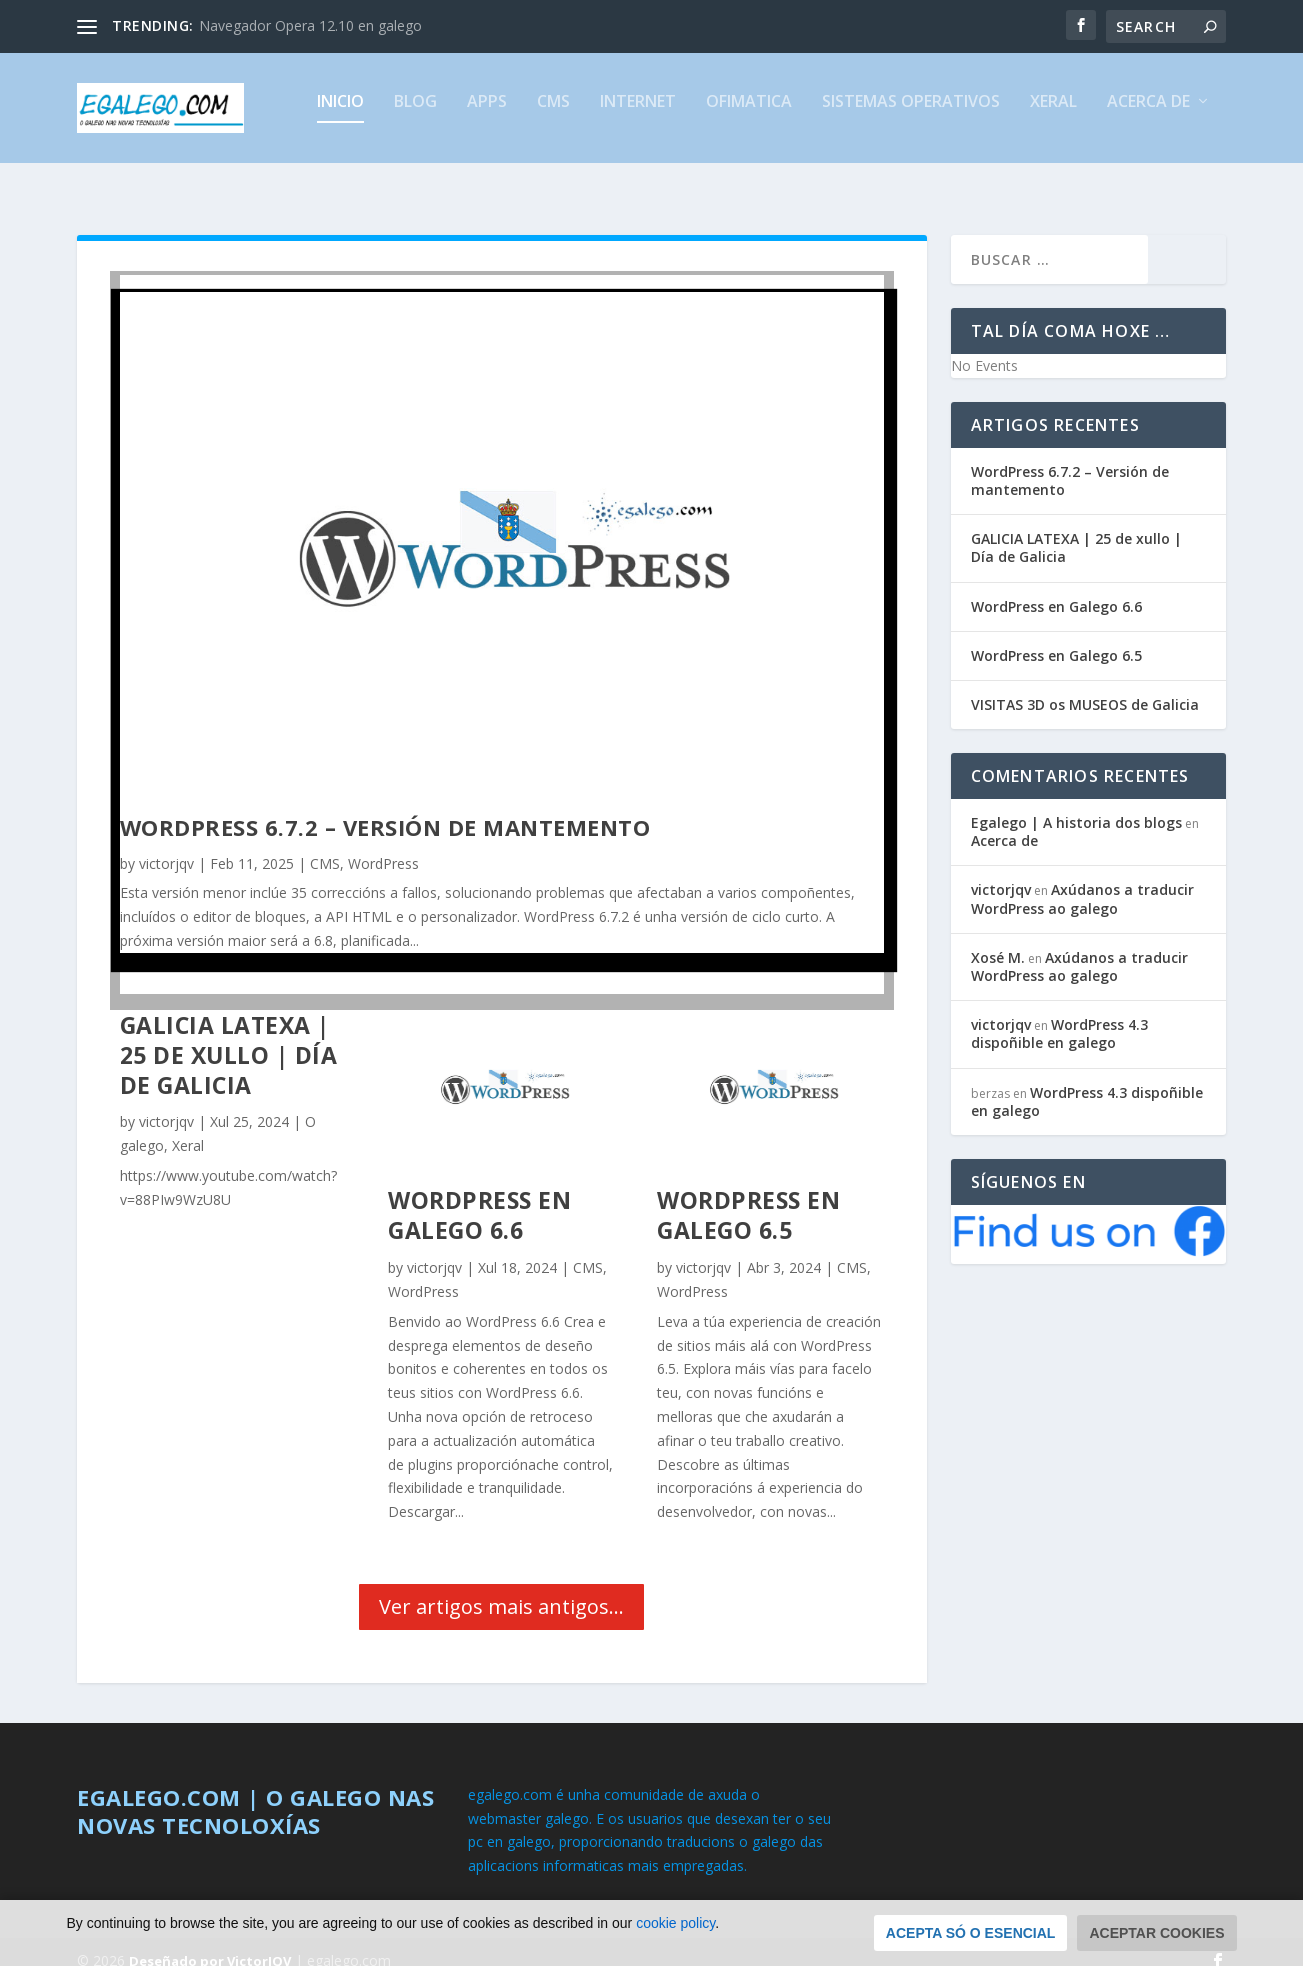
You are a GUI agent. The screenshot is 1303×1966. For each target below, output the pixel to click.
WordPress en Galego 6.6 (479, 1197)
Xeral (1053, 116)
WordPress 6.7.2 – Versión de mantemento (385, 809)
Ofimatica (749, 116)
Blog (415, 116)
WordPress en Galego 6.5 (748, 1197)
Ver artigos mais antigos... (501, 1588)
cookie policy (675, 1945)
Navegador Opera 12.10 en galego (310, 25)
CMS (553, 116)
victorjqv (166, 845)
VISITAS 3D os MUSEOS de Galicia (1085, 686)
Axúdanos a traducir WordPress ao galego (1082, 880)
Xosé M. (998, 939)
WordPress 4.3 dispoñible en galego (1059, 1015)
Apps (487, 116)
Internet (638, 116)
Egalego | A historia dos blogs (1076, 804)
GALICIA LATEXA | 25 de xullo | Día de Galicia (229, 1037)
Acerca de (1148, 116)
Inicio (340, 116)
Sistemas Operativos (911, 116)
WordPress (383, 845)
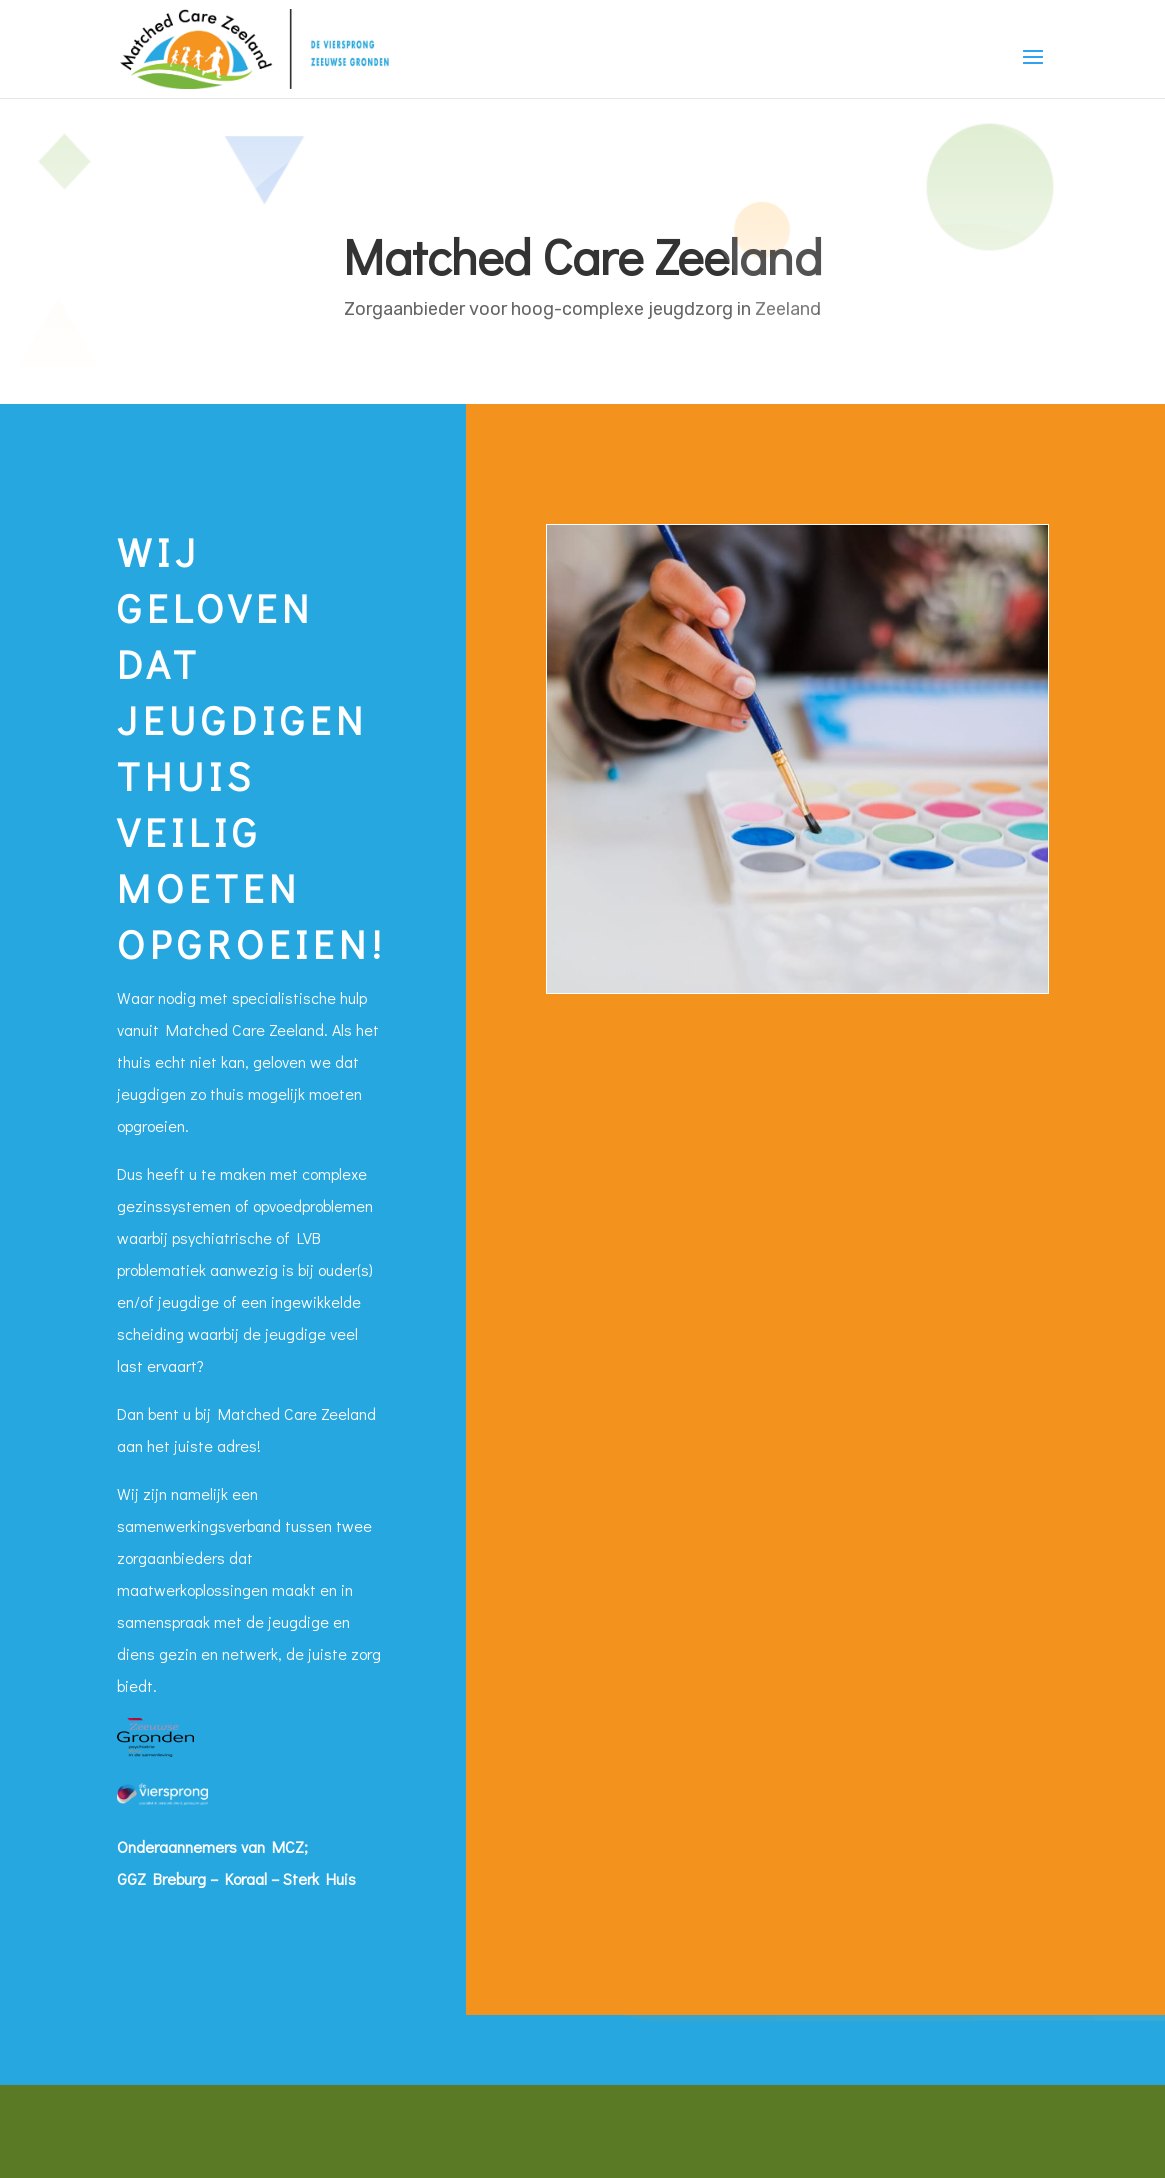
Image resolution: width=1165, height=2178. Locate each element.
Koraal (246, 1878)
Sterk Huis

### DIRECTIONS
State how many lines of the items above contain the string "Galicia". Give only the number.

### FINISHED TASK
2